### Texto da página

A Divina Comédia Corporativa

Celso Gagliardo
Celso Gagliardo

O tempo passa, a tecnologia avança, o homem consegue explorar as mais inesperadas áreas e ciências para satisfazer as necessidades das pessoas, mas as relações internas das organizações continuam a preocupar os analistas de plantão.

Um fator sem dúvida muito forte na rotatividade dos quadros de pessoal, especialmente nos níveis mais altos, dito especializados e de comando, ainda é o das relações humanas, ou seja, a forma como as pessoas são tratadas, ou, nalguns casos, verdadeiramente destratadas.

A política de relações “desumanas” adotada nalgumas organizações, mesmo  que involuntariamente, muitas vezes é fruto da má preparação de suas linhas de comando, pessoas com viés técnico que são guindadas a posições onde boa parte do tempo exige-se foco na integração e melhor desempenho das pessoas. O perfil dessas pessoas, por vezes executivos experientes, aliado à pressão por resultados difíceis, aumenta o potencial de conflitos e desmotivação no ambiente de trabalho.

Nas poltronas onde os analistas de carreira, “coachs” e outros profissionais do gênero atendem seus clientes, pipocam depoimentos os mais intrigantes de relações desafetuosas, que perduram teimosamente, causando mal para todos – para cima, para baixo, para os lados, afetando portanto muita gente de forma negativa, sugando energia positiva, causando cansaço imotivado e estresse, chegando nalguns casos à somatização, com profissionais adoecendo pela relação promíscua que se estabelece e pode se manter por muito tempo.

######
### Dados de entrada

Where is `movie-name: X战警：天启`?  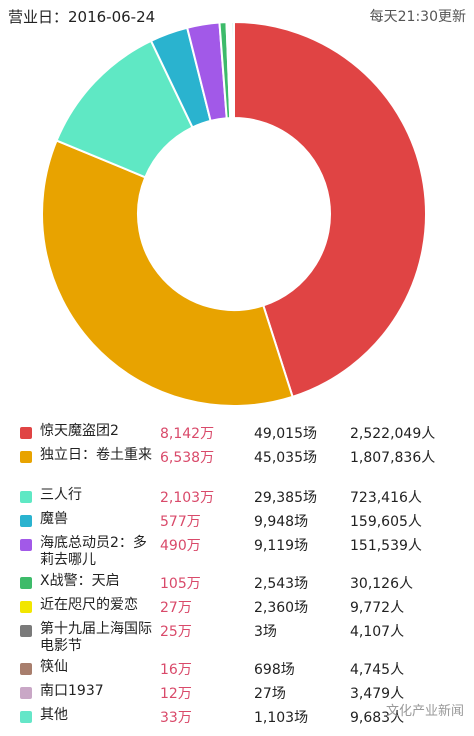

######

* **Questões do material**:
1 – De acordo com o texto da página, que fator ainda pesa muito na rotatividade dos quadros de pessoal?
2 – Enumere todos os efeitos negativos que o texto da página atribui às relações desafetuosas.
3 – Conforme o texto da página, por que algumas organizações acabam adotando uma política de relações "desumanas", mesmo sem querer?

* **Resultados em ordem**:
1 – O das relações humanas, ou seja, a forma como as pessoas são tratadas ou, em alguns casos, destratadas.

2 –
- Causam mal para todos: para cima, para baixo e para os lados.
- Afetam muita gente de forma negativa.
- Sugam energia positiva.
- Causam cansaço imotivado.
- Causam estresse.
- Chegam, em alguns casos, à somatização, com profissionais adoecendo.

3 – Isso muitas vezes resulta da má preparação das linhas de comando, formadas por pessoas com viés técnico promovidas a posições que exigem, em boa parte do tempo, foco na integração e no melhor desempenho das pessoas. O perfil dessas pessoas, somado à pressão por resultados difíceis, aumenta o potencial de conflitos e de desmotivação no ambiente de trabalho.